*Aim of the exercise:*
Could you rewrite the paragraph starting "If everyone who works in the animal industry" in the veganism text below as a short list that keeps its main facts?
(Beginning of Selected extract)
What about the people who would lose their job if everyone went vegan?

Jobs don’t have inherent value by themselves. If they did, we could create value by paying people 10 EUR per hour to stand still. The value is in meeting human needs, and we should be willing to stop harmful industries even when that means helping workers transition.

If everyone who works in the animal industry lost their job, I would want strong social policy, retraining, and income support for them, just as I would for workers displaced from any other industry. Realistically, current politics might fail them, and that is a serious transition problem, but it is not a reason to preserve the underlying harm forever.

What “animals” don’t deserve moral consideration?

Placozoa for example

There are trivial blob-of-tissue organisms that are classified as animals, Placozoa; they clearly have significantly lower, if any, moral worth in comparison to something with a central nervous system. Placozoans are extremely simple marine animals a few millimeters across. They lack neurons and synapses.

Sponges

Sponges also lack a nervous system; nevertheless they show coordinated behaviors such as “sneezing” to clear debris and may possess cell types (neuroids) that hint at evolutionary precursors to neurons. Absence of neurons makes subjective pain very unlikely; most scientists treat sponges as non-sentient for welfare purposes, though their proto-signaling complexity is scientifically interesting

Insects, Gastropods, Arthropods, Bivalve Mollusks, Decapods

The jury is still out on these so any call here would be premature. My precautionary stance is that we should wait until we have better studies.

Problems I haven’t solved

What do vegans value?

  • If it’s more life, should I have as many children as possible?
  • If it’s less suffering, should I sell all my possessions, donate the money and devote my life to doing good?

I haven’t figured these things out yet. My current view is that reducing suffering probably asks more of me than I currently give. But selling all my possessions may be self-defeating if it makes me unstable, burned out, or less able to help over time. So the question is not only “how much can I sacrifice?” but “what level of sacrifice is sustainable and actually improves the world?”
(End of Selected extract)
(Beginning of Data for review)
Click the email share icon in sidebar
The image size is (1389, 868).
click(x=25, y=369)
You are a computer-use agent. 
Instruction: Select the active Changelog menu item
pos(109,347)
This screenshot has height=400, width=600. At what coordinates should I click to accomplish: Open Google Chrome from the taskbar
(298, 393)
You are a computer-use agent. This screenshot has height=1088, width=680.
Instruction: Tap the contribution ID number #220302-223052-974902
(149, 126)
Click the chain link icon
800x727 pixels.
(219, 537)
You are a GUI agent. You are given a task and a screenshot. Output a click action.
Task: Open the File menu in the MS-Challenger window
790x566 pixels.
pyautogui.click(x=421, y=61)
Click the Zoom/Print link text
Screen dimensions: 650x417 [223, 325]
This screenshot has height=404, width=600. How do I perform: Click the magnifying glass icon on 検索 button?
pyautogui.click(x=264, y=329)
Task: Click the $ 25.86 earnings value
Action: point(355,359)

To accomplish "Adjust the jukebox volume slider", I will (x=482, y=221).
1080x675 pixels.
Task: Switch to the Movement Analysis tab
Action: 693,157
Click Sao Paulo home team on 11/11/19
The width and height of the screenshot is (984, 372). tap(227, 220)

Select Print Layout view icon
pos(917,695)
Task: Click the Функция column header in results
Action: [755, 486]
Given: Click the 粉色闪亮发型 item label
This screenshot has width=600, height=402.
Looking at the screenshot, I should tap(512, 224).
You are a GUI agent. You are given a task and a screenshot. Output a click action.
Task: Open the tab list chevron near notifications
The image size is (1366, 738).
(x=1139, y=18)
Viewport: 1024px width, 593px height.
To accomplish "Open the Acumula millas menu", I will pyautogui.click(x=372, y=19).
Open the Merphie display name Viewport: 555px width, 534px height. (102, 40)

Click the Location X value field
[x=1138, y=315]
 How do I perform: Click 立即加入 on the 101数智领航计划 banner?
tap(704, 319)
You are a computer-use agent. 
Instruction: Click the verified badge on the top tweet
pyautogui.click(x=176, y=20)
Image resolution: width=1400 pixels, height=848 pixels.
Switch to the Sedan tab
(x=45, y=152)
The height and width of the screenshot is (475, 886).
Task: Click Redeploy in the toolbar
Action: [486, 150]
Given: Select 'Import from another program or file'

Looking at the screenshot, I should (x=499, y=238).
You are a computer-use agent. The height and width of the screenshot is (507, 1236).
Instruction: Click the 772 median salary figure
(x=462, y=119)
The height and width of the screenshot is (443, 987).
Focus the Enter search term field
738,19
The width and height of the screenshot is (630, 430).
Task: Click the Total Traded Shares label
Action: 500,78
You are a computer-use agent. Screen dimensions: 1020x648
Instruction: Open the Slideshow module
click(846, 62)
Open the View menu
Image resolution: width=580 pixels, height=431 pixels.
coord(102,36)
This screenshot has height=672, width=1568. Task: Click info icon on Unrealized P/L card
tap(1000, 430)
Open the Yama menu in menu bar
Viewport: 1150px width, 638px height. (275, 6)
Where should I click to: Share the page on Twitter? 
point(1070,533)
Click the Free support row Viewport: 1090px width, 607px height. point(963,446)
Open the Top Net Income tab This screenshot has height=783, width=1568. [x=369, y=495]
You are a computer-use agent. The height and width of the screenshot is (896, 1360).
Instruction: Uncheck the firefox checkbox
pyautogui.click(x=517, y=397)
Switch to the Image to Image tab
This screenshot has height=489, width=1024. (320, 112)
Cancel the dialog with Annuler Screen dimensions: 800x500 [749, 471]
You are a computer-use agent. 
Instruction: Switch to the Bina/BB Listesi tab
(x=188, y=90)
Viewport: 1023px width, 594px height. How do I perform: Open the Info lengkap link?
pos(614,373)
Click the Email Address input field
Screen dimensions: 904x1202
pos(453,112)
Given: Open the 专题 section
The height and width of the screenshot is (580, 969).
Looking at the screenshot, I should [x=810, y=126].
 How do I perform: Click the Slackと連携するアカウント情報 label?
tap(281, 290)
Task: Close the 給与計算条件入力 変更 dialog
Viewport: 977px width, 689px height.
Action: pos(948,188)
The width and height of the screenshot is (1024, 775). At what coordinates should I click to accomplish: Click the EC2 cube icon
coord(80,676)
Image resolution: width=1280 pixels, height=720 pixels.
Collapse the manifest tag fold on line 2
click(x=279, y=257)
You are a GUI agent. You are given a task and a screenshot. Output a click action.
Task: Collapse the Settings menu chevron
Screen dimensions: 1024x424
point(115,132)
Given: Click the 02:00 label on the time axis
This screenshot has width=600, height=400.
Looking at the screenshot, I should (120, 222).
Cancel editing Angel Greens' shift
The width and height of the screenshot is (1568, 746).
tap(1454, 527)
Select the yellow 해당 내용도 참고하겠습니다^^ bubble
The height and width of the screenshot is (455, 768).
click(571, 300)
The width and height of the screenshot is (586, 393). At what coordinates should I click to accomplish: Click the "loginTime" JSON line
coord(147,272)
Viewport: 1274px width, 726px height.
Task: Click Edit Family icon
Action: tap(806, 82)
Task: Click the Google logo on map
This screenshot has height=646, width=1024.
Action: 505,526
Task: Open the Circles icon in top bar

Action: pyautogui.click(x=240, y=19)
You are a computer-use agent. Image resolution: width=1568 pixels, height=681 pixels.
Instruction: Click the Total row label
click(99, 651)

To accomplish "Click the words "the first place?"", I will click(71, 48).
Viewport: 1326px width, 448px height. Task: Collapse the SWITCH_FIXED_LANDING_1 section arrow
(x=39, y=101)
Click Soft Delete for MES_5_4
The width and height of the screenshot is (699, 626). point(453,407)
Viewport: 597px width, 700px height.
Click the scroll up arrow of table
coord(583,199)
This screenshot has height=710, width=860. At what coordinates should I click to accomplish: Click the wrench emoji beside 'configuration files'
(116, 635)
(End of Data for review)
*Solved exercise:*
- If all animal-industry workers lost their jobs, the writer would want strong social policy, retraining, and income support for them, as for workers displaced from any other industry.
- Current politics might realistically fail them, which is a serious transition problem.
- That problem is not a reason to preserve the underlying harm forever.